# can someone make me a signature?



## ionestar (Jun 18, 2004)

i would love to have a signature with my cats. Something sweet and dreamy....

Mishu









Gabby


























Thank you!!!


----------



## DesnBaby (Apr 18, 2004)

I can try and do it for you :wink: . What colours would you like?


----------



## ionestar (Jun 18, 2004)

oooh thanks so much!! Any color but yellow  something that'll make Gabby's eyes pop out


----------



## DesnBaby (Apr 18, 2004)

You're welcome  , ok, I'll see what I can do :wink: .


----------



## DesnBaby (Apr 18, 2004)

Here is your signature :wink: , I hope you like it  :


----------



## marie73 (Jul 12, 2006)

Wow!
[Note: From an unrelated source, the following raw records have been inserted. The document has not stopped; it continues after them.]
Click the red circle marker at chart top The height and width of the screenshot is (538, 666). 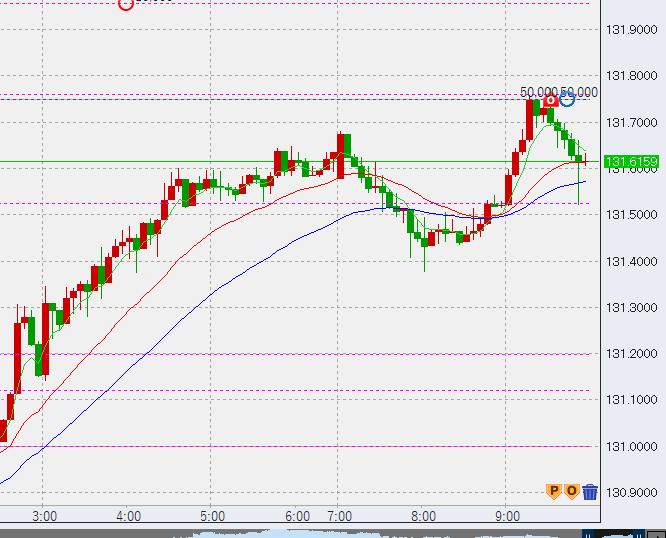point(125,3)
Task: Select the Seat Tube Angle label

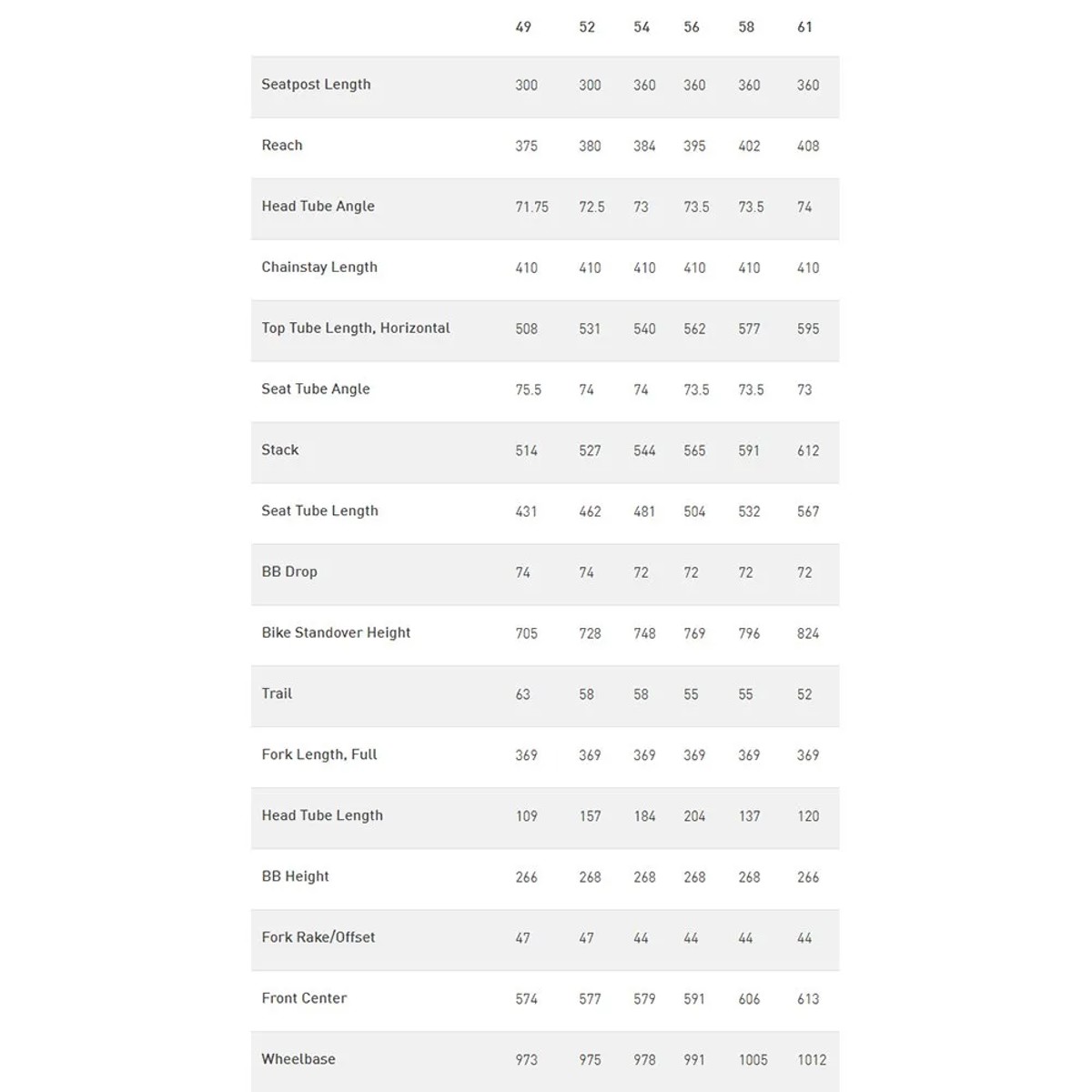Action: [316, 389]
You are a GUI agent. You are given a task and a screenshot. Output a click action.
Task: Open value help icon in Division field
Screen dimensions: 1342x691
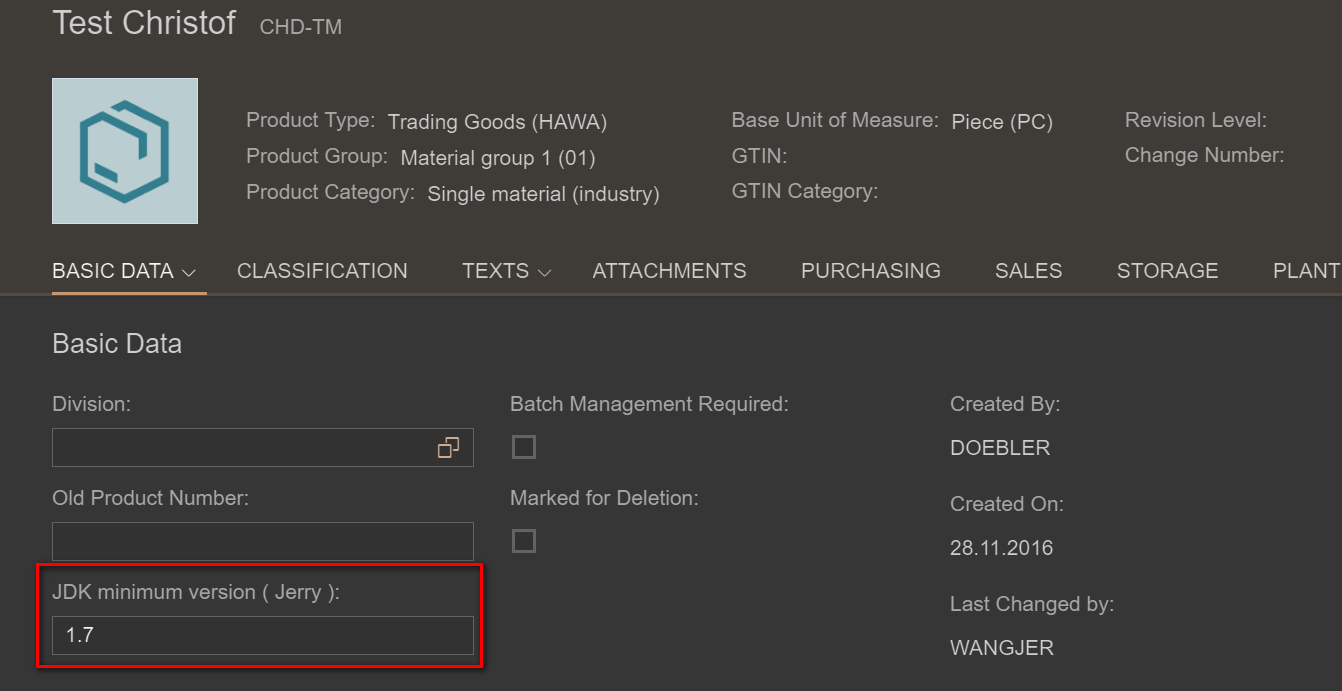tap(448, 448)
Great Job! :thumb


----------



## DesnBaby (Apr 18, 2004)

Thanks Marie


----------



## DesnBaby (Apr 18, 2004)

I forgot to say please upload it to your own gallery on the cat forum http://www.catforum.com/viewtopic.php?t=12285 , thanks  . If you need help setting it up on your profile just ask :wink: .


----------



## ionestar (Jun 18, 2004)

OH MY GOD !! I'm going to cry !! that is just so beautiful !! thank you so much !!! it is wonderful!! lol i'm so exicted i can't stop writing exclamation marks   :lol:


----------



## ionestar (Jun 18, 2004)

just trying to see if my signature shows


----------



## DesnBaby (Apr 18, 2004)

You're welcome  , I'm glad you like it  , yes its working! :wink:


----------